You're the child of Iranian parents, you were born in England, and you grew up in the United States. The film itself is in Farsi, and set in ...



The Iran of the mind.

How much of your own ethnic background informs the place in which this film is set?



It's interesting. There's this question of authenticity or something, like how Iranian is it, or how American? I think, really, the film as a whole — it's kind of an epiphany I've had over the time of talking about it so much — is a very accurate depiction of just how Iranian or just how American I am. It's a mashup, truly.

One of the shorthands that's been used to describe this film in at least one review is "Middle Eastern feminist vampire romance." When you were trying to get this movie going and you were trying to attract people to back you, did you run into difficulties getting people to believe in this movie?

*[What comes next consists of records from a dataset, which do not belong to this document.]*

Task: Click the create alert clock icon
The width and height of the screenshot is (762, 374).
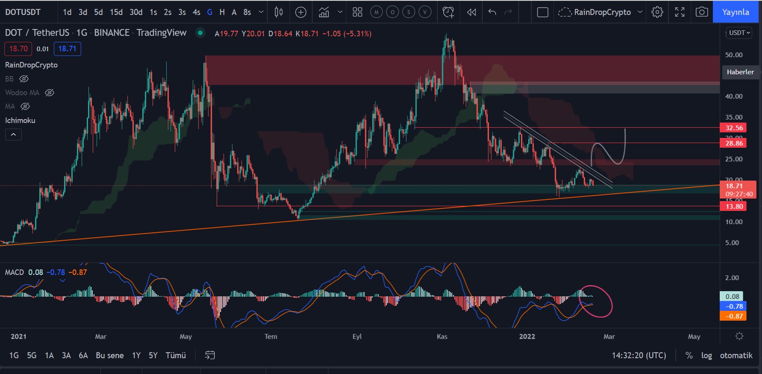Action: pyautogui.click(x=448, y=12)
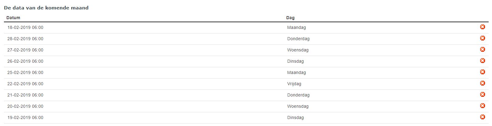Remove the 22-02-2019 Vrijdag row
This screenshot has height=126, width=492.
[482, 83]
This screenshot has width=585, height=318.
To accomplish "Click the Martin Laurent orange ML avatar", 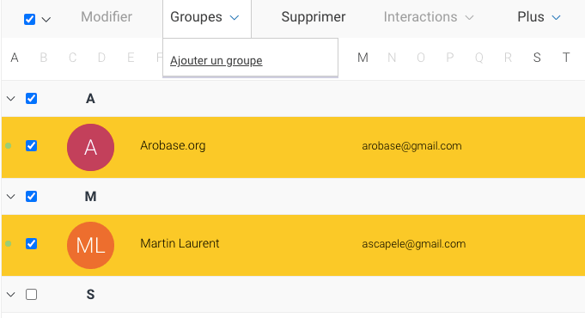I will (91, 245).
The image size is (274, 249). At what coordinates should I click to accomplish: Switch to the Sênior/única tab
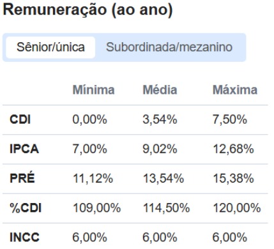tap(50, 47)
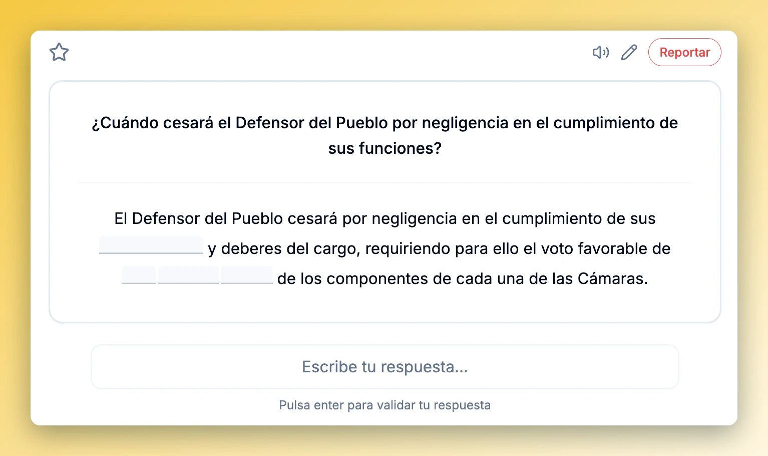Select the blank before 'y deberes del cargo'
Viewport: 768px width, 456px height.
coord(151,246)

The word "feminist" was never my word. Somebody else put that word out after the movie came out. When I was planning the movie it was a "black-and-white Iranian vampire Western with a dope soundtrack." That was my elevator pitch. I think what happened was, because I kind of really fully packaged this film myself — I had all the cast, I had all the music, I had this town, I had the '57 T-Bird, I had the cat — it's so weird and freaky, that it very quickly and efficiently made it clear who was "Team Girl" and who was not. You're either in or you're out.

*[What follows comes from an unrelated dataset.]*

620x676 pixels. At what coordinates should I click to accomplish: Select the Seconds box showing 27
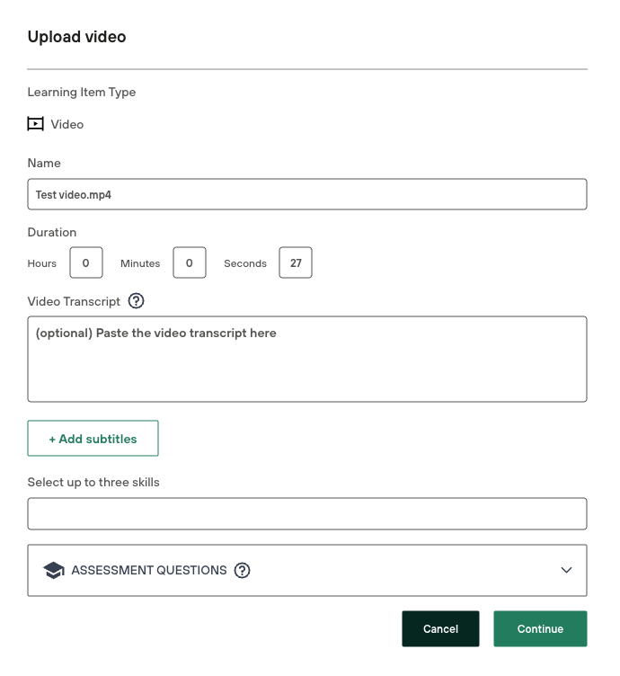[x=296, y=263]
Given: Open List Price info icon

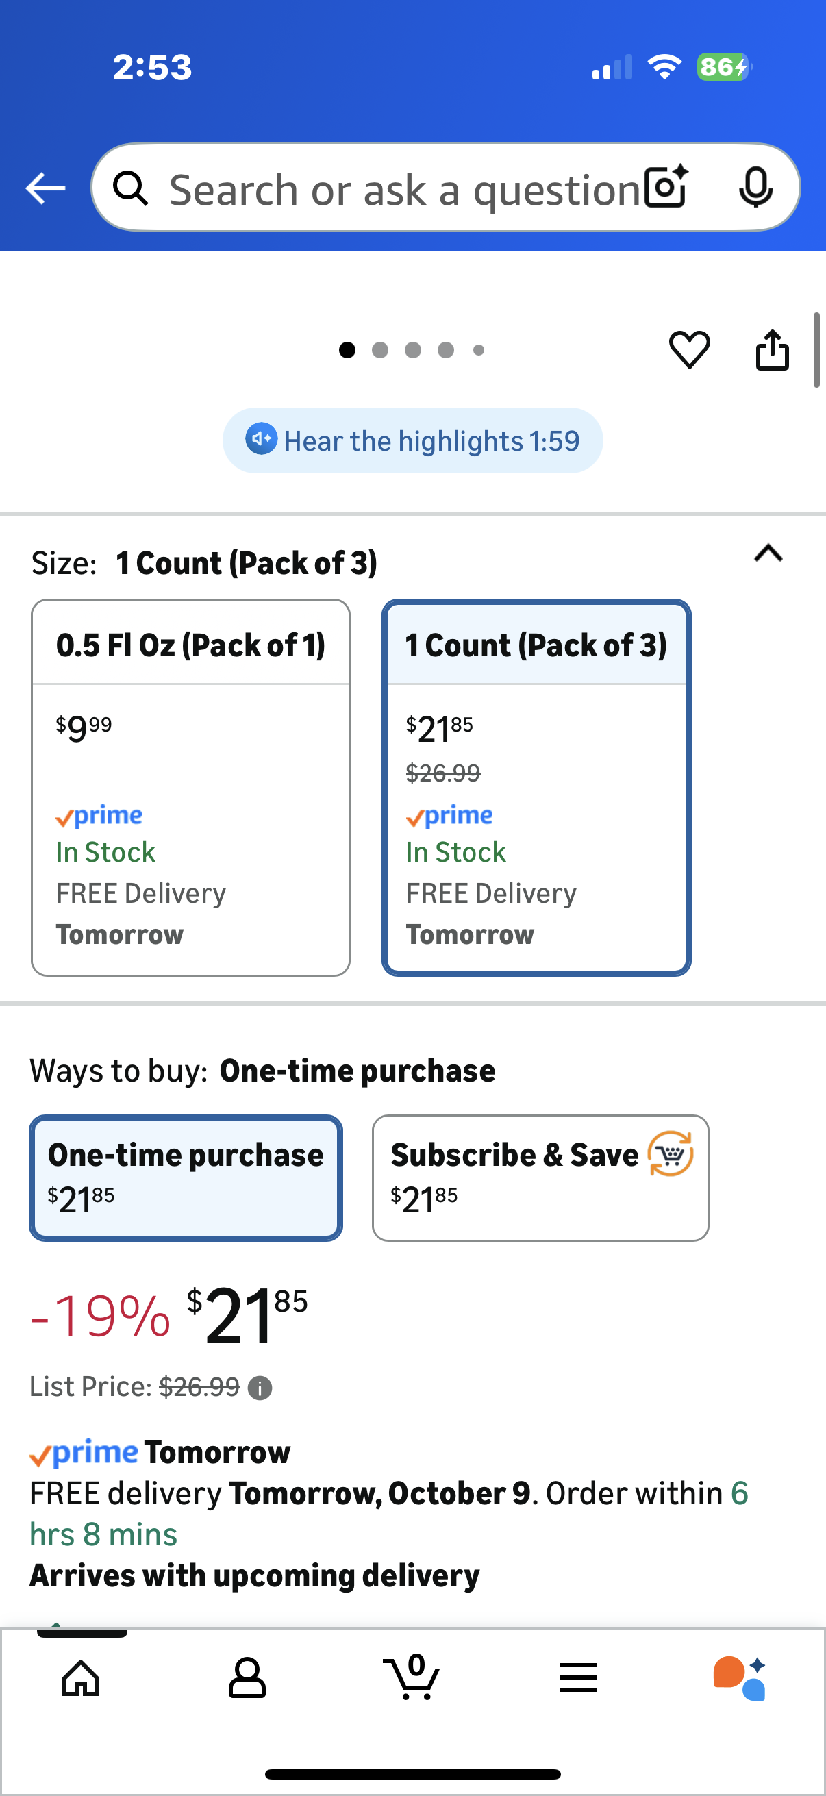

And didn't Elijah Wood come in at one point?



Elijah heard about the film when I was raising money and getting it going. He heard from a friend, Sheri Davani, one of my producers, and she [told]  him, "My friend's doing this black-and-white Iranian vampire film." And he got really excited and wanted to read the script. He read the script and was like, "I love it." He was starting SpectreVision, his own production company, and he wanted to make freaky, awesome, weird, next-level art films.

So did he end up investing in the film?



Yeah, because of him we were able to raise the rest of the money to make the film.

Your movie has been incredibly well-received. Now that it's about to come out, what do you want to do next? And how has this movie helped you present yourself as a filmmaker who has great and other interesting ideas?



Knock on wood. [laughs] That's really the point: I just want to keep exploring myself, what's inside myself, and take a look at it. It's a constantly changing thing. I think the first film is a very, very fragile and important place, because you don't really exist as a filmmaker yet, and your first film becomes this outward identity to audiences and the industry and all the people— so your first film is really like picking a fragrance. You see who it attracts, and you want to attract the right people, the people that get you and get the freaky stuff that you want to do, the people who want to see more of that. And that's happened, so I'm shooting my next film this spring, and I'm really excited about it.